### Given entries ###

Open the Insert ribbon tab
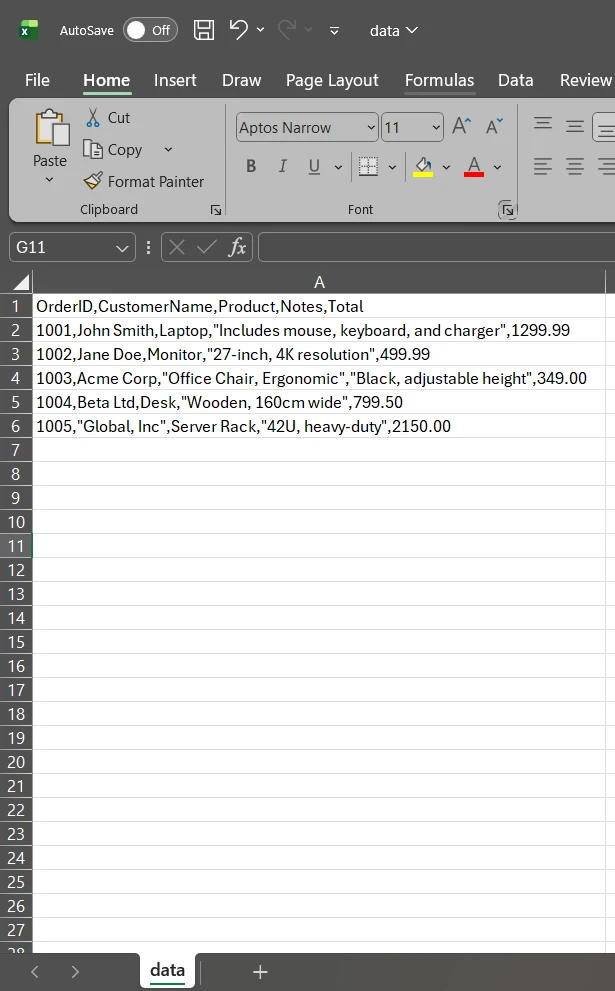 click(175, 80)
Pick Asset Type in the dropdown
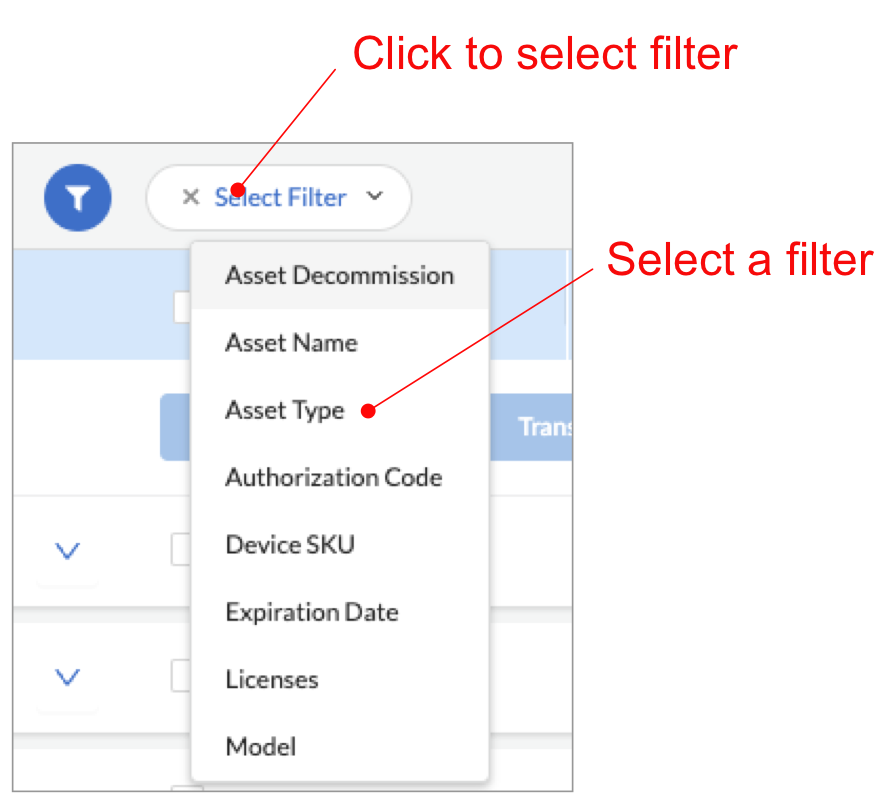This screenshot has height=802, width=885. coord(285,410)
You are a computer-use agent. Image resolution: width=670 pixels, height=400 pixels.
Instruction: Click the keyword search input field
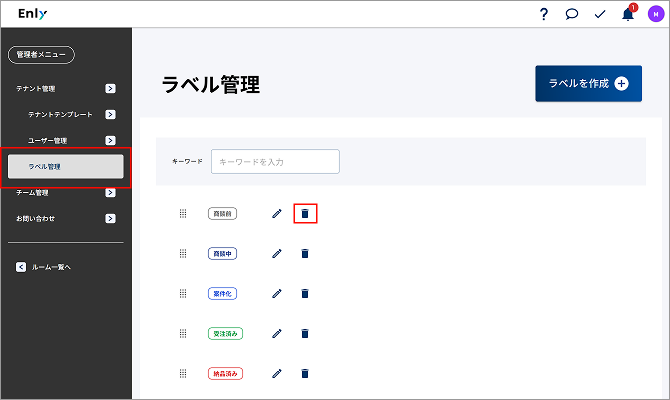pos(275,162)
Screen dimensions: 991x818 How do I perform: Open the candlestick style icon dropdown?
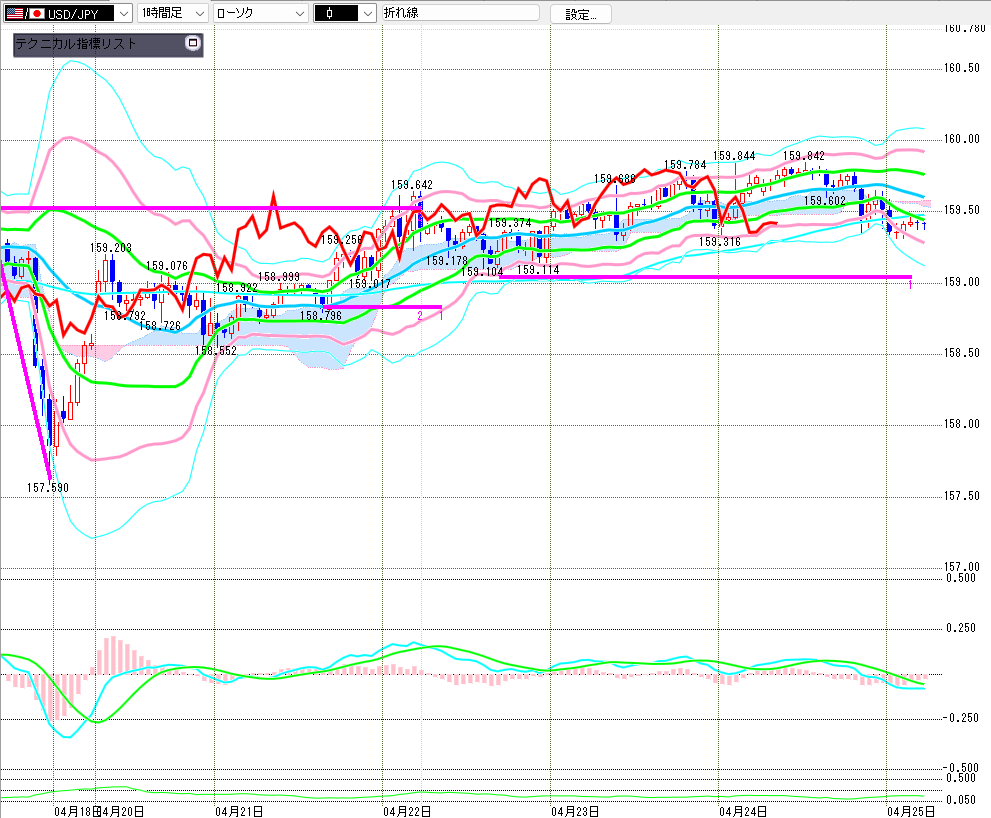(367, 13)
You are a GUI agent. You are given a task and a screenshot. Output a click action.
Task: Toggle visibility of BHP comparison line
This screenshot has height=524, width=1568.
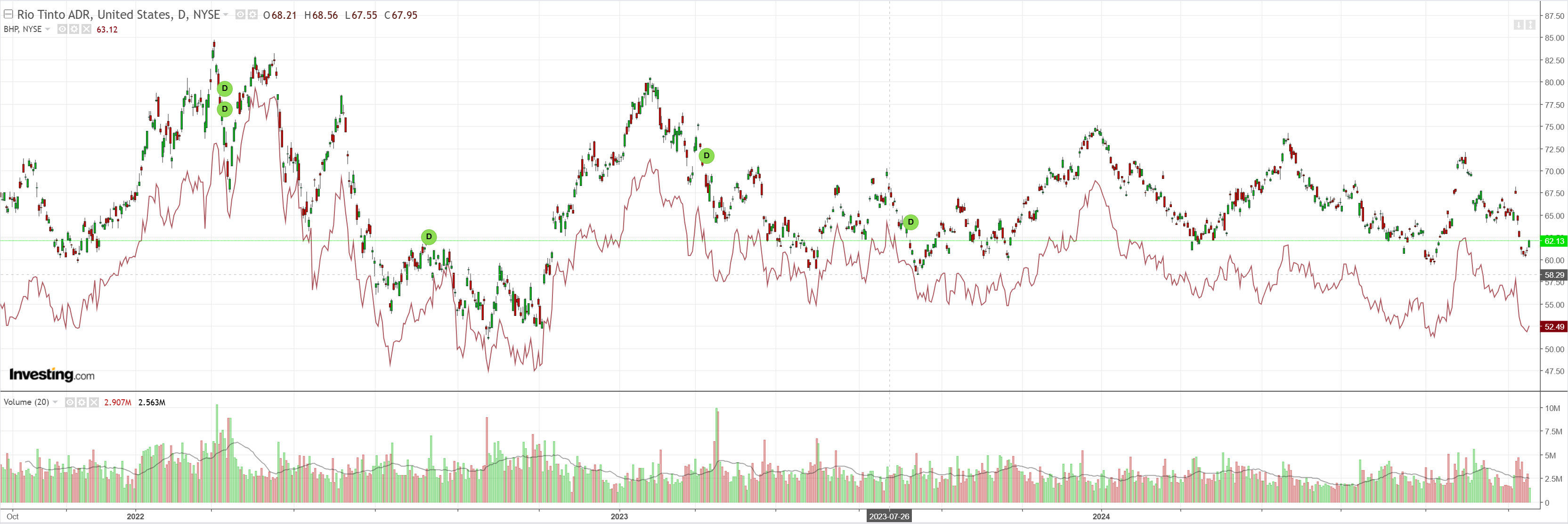click(x=62, y=29)

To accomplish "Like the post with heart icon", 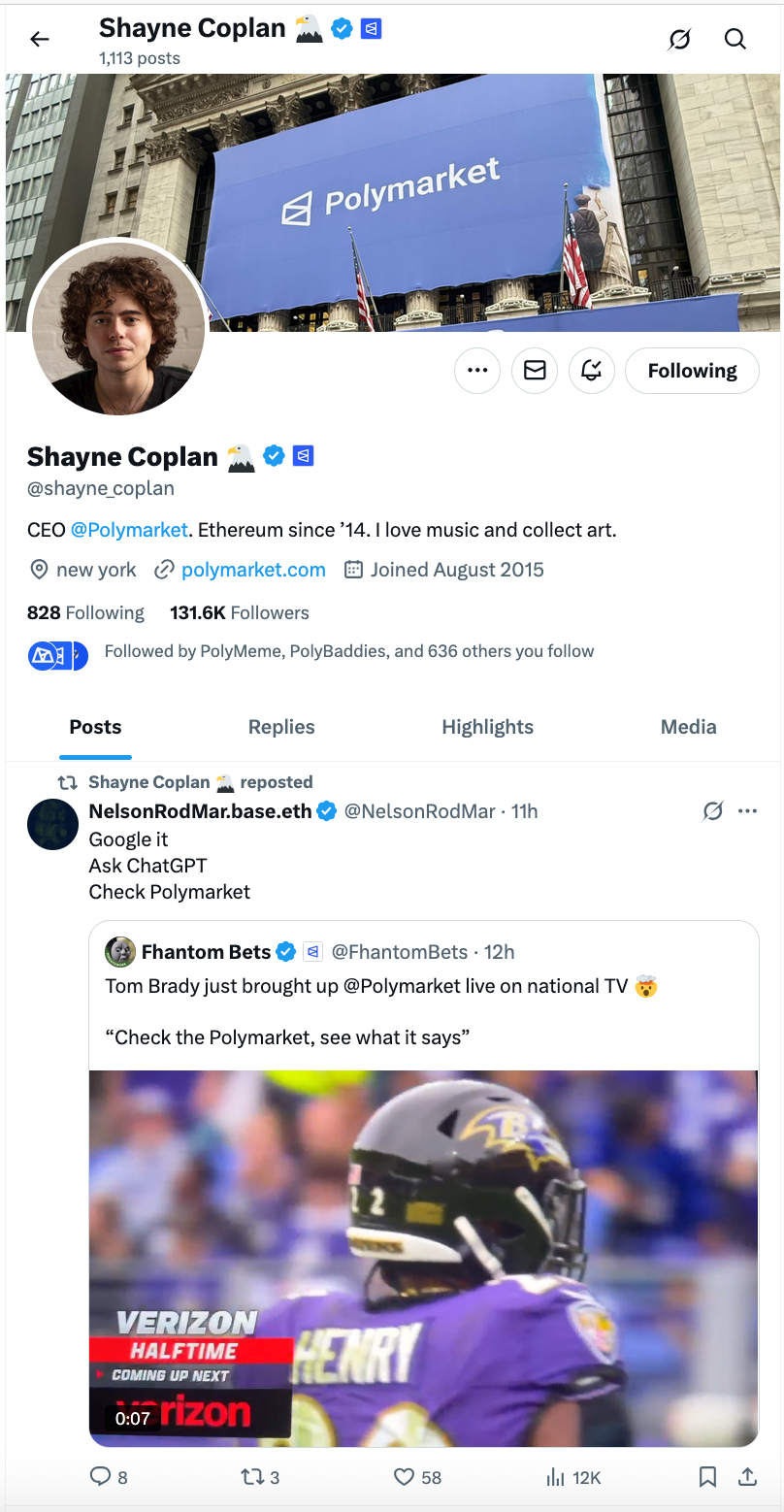I will [x=405, y=1476].
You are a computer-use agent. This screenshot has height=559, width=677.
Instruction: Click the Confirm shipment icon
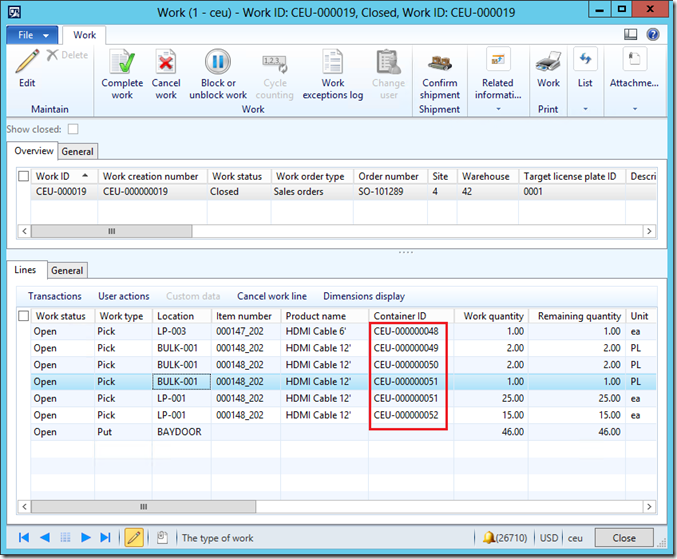(x=440, y=64)
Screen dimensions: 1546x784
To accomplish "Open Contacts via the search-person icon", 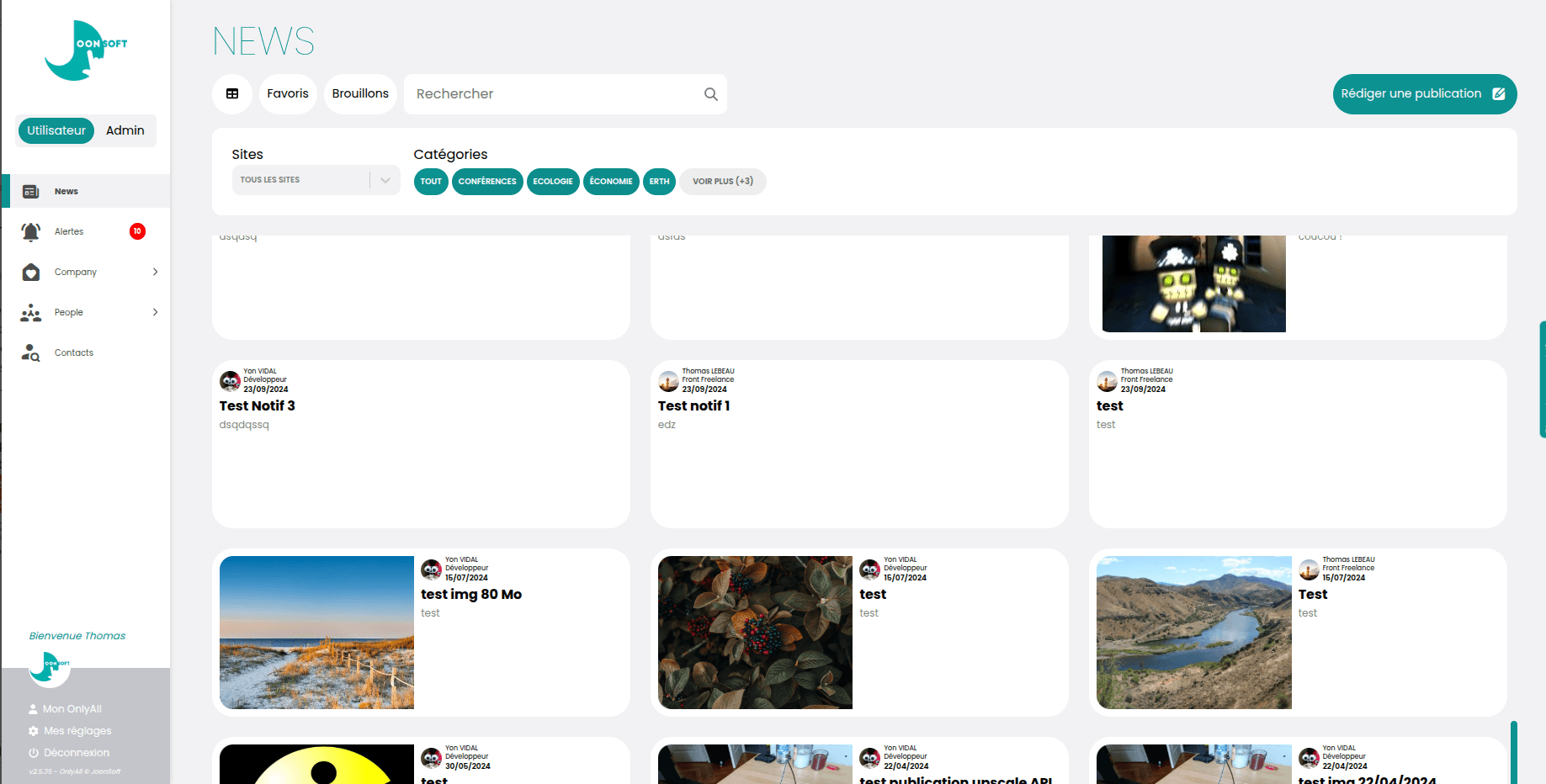I will pyautogui.click(x=29, y=352).
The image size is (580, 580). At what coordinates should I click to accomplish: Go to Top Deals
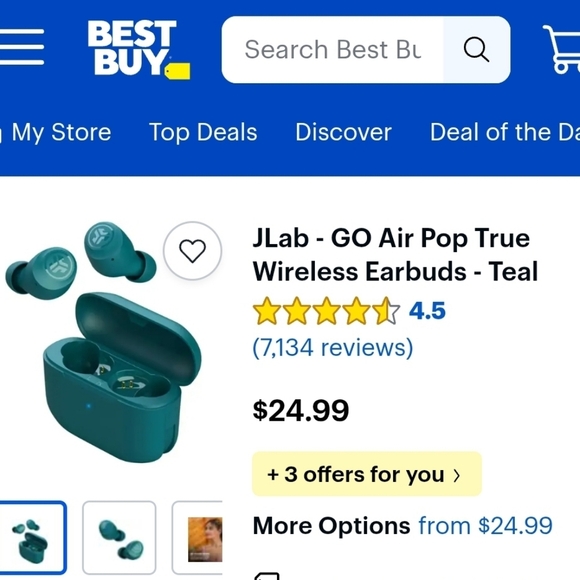click(203, 132)
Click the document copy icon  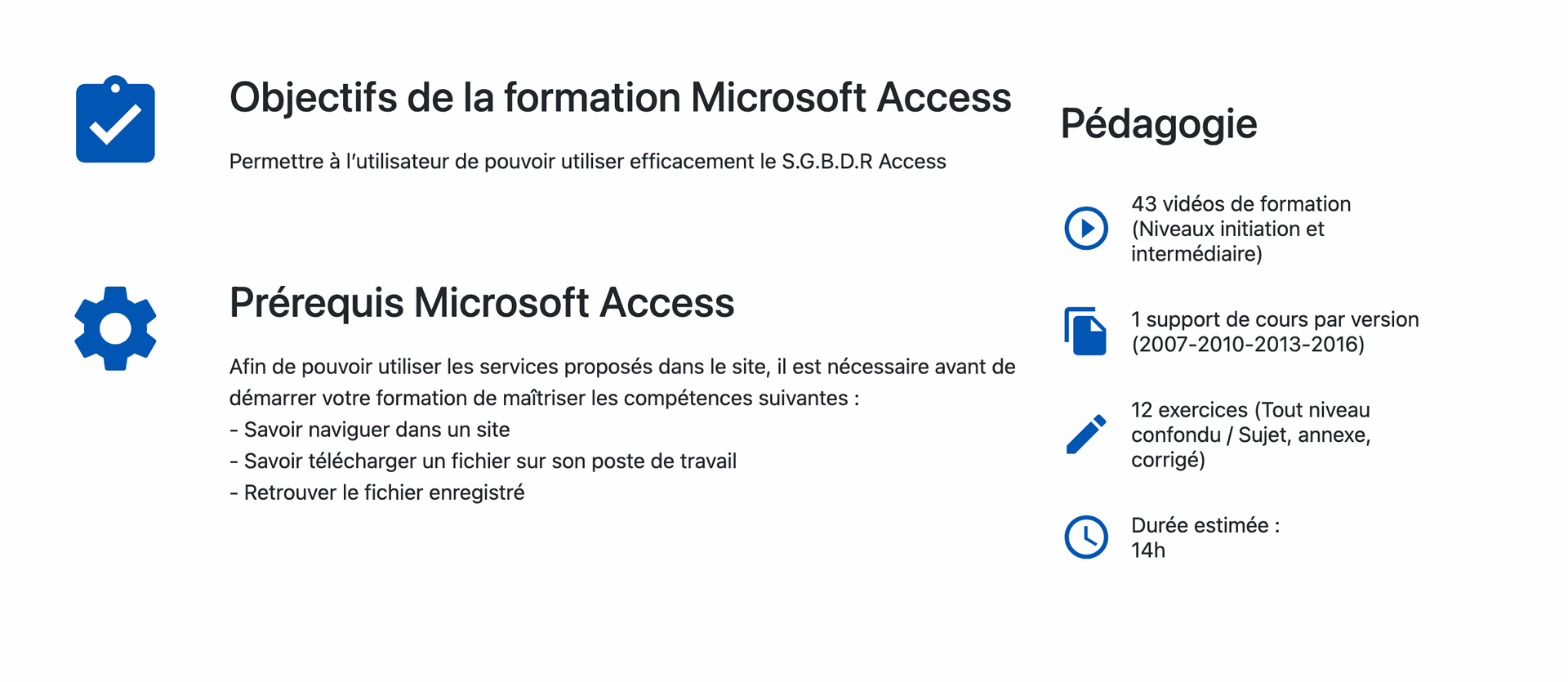[x=1085, y=331]
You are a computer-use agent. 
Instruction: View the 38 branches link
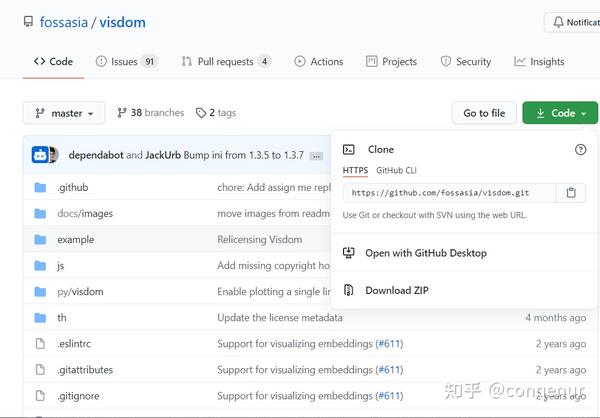150,113
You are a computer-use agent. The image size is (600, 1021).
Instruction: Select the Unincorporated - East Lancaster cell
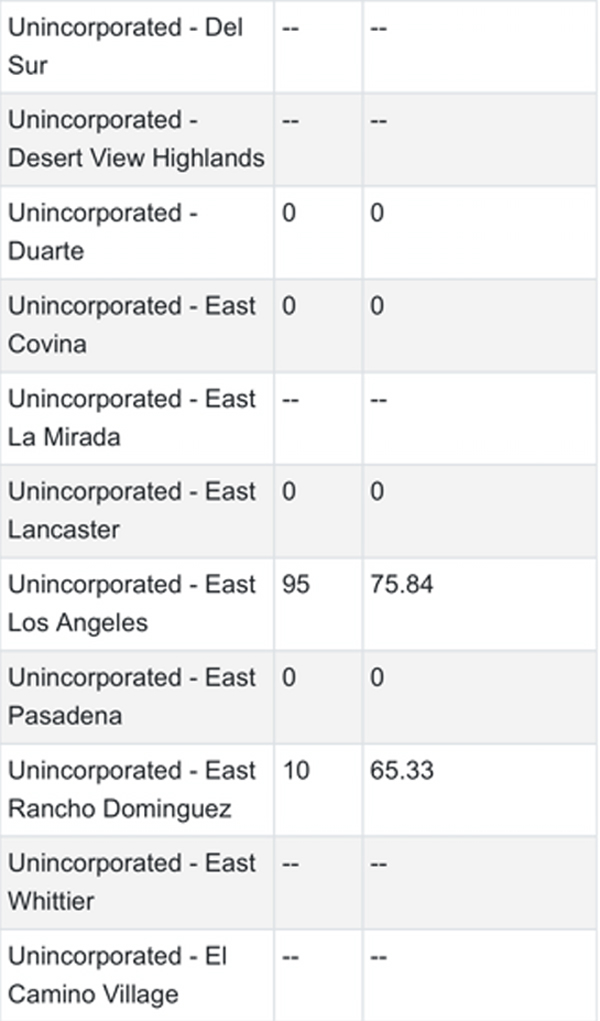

###

→ **Requirements**
Please extract each line from the records that contains the word "computer".

→ **Result of the exercise**
You are a computer-use agent. Image resolution: width=670 pixels, height=400 pixels.
You are a computer-use agent. This screenshot has height=559, width=677.
You are a computer-use agent. 
You are a computer-use agent. The image size is (600, 1021).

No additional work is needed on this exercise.